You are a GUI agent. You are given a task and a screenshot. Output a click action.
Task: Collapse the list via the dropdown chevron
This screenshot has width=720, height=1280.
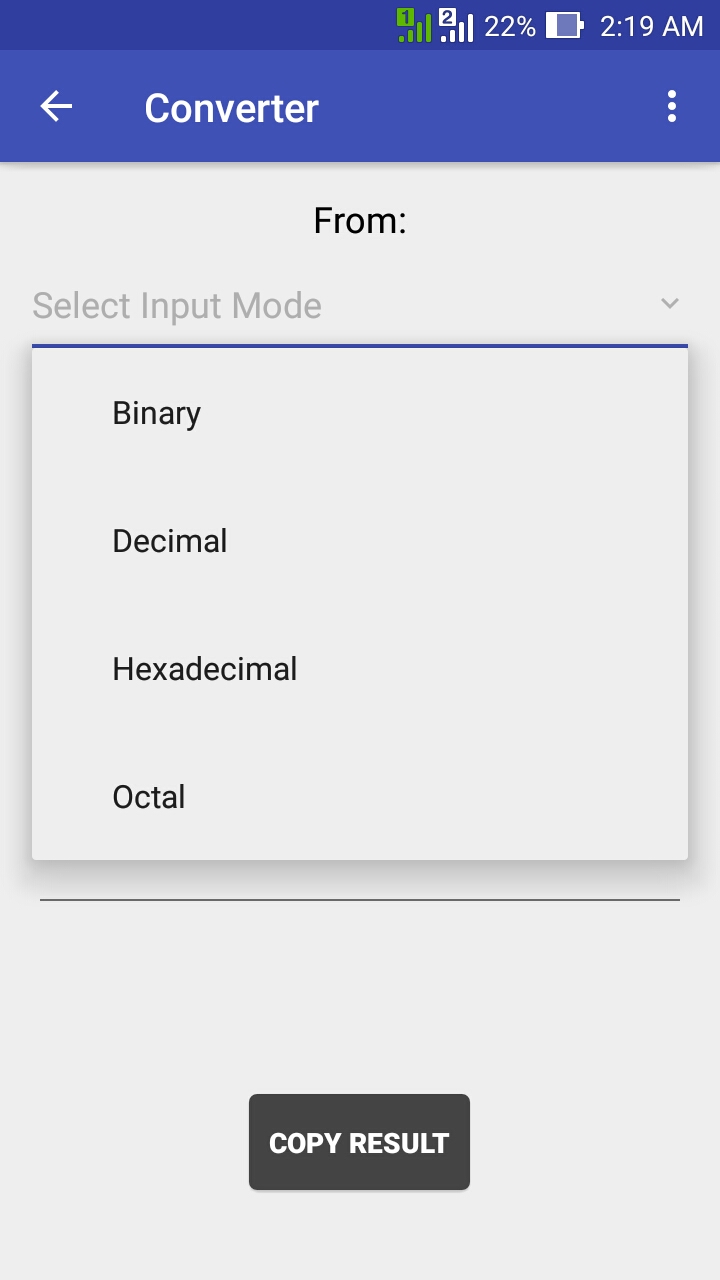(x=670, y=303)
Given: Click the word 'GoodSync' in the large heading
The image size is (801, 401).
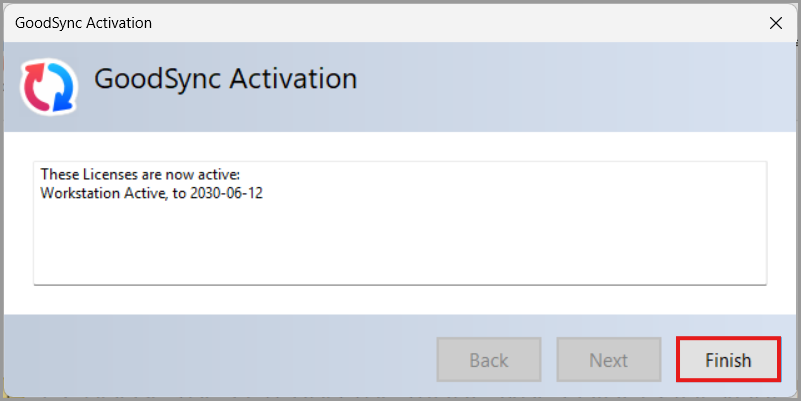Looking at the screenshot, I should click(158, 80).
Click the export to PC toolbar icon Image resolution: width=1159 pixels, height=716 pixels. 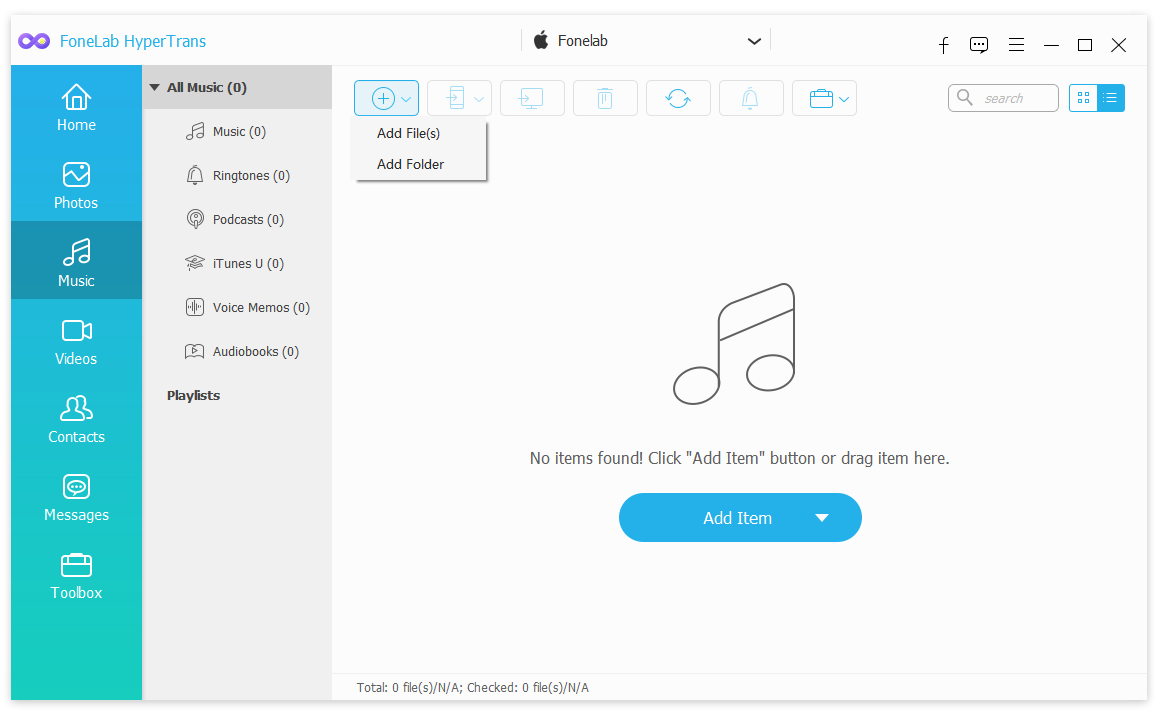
---
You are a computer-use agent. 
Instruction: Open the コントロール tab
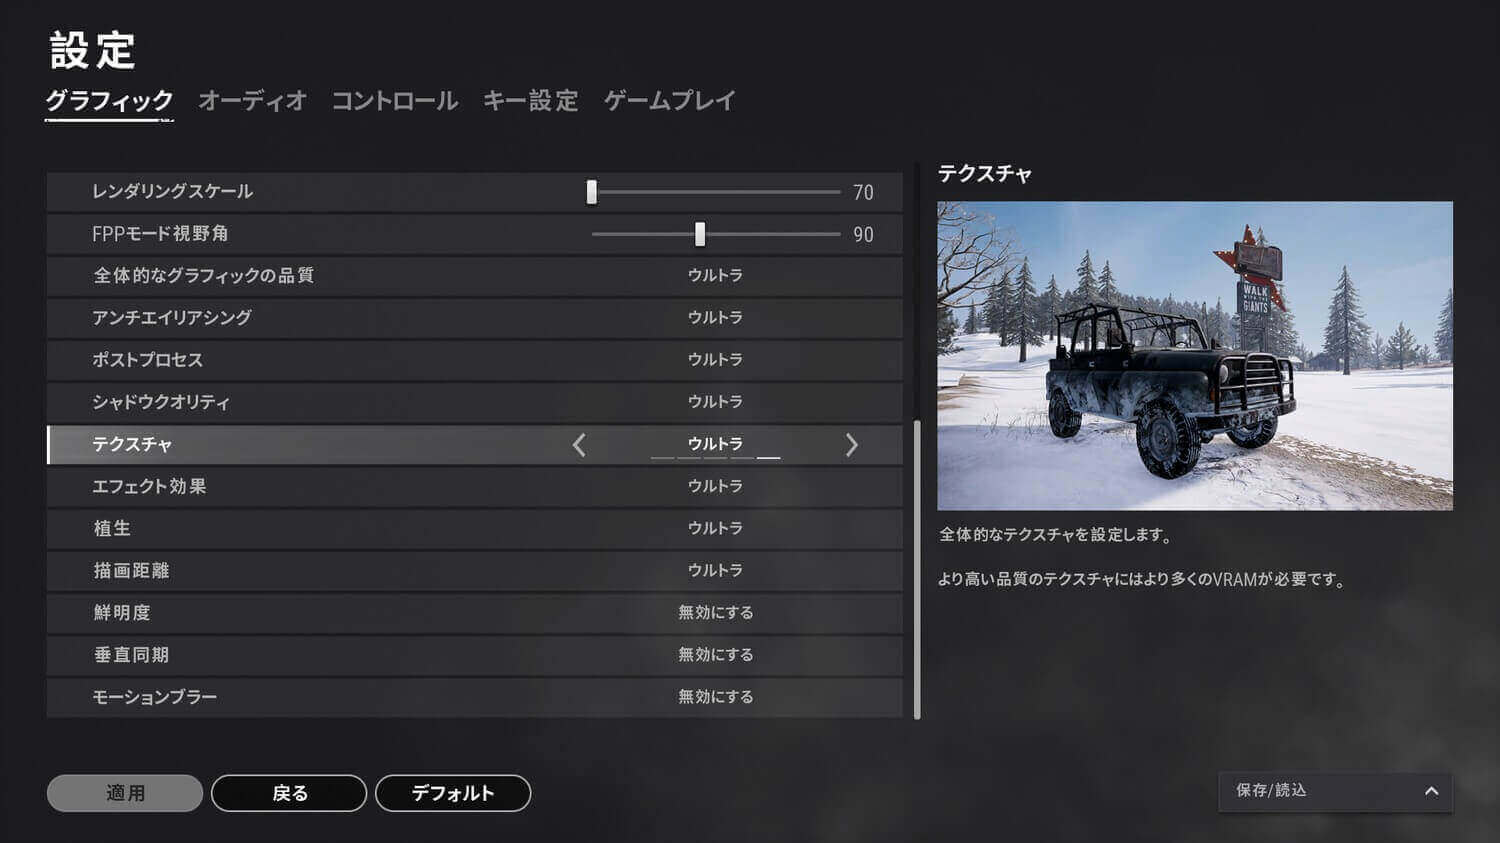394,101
* * *
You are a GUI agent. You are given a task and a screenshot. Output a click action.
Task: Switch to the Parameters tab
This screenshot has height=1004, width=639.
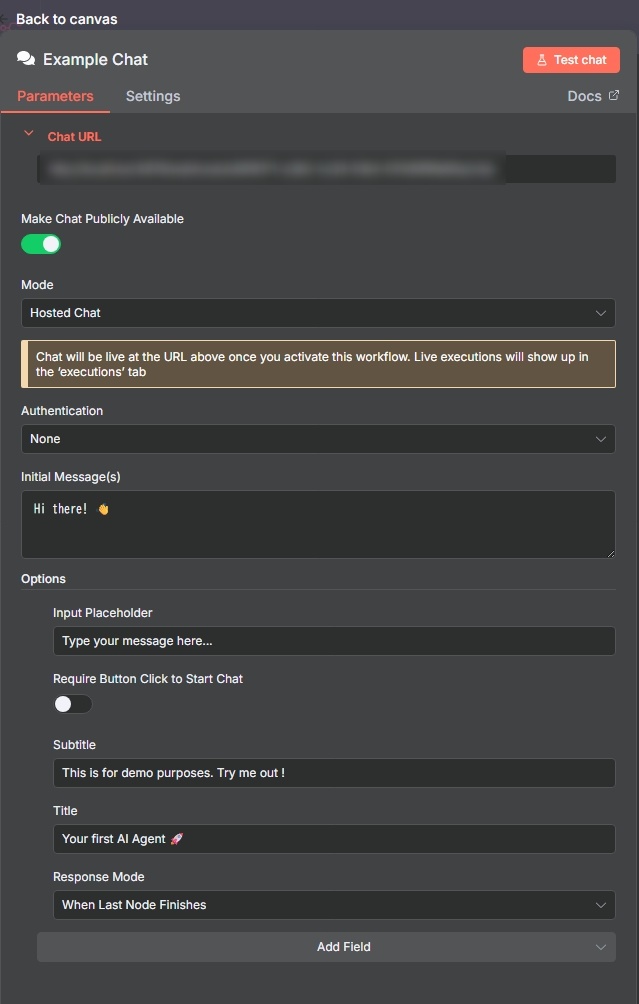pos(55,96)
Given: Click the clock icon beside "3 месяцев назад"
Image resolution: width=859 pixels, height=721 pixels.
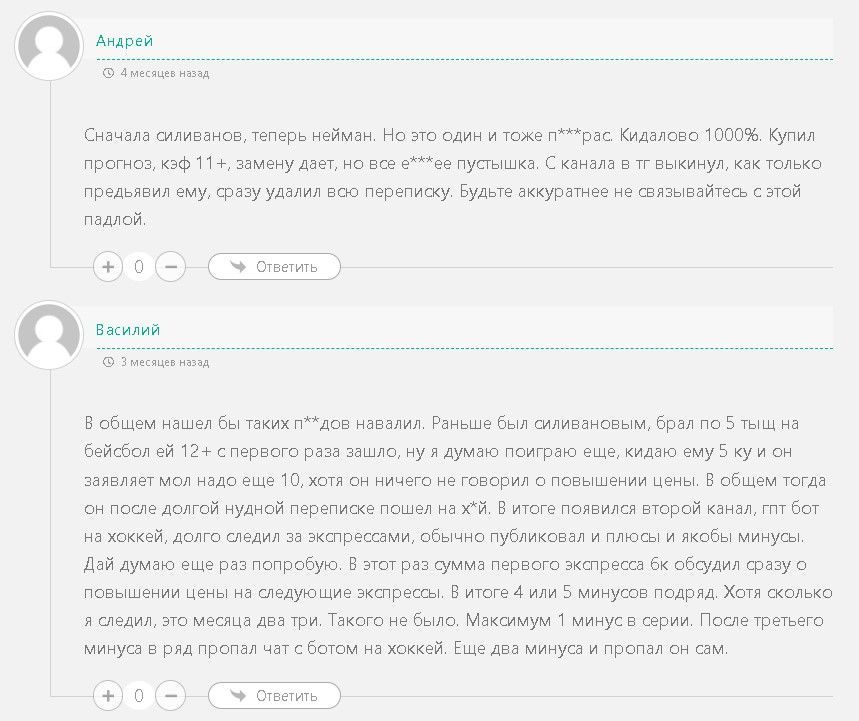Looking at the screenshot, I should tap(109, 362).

--- Assignment ---
Look above for the line with "This screenshot has width=720, height=1280." and the line with "Click the export", then restate exactly those two lines and all lines between them, with no pictures.

--- Task output ---
This screenshot has width=720, height=1280.
(x=670, y=303)
Given: Click the word 'GoodSync' in the large heading
The image size is (801, 401).
Looking at the screenshot, I should click(158, 80).
Click the export to PC toolbar icon Image resolution: width=1159 pixels, height=716 pixels. 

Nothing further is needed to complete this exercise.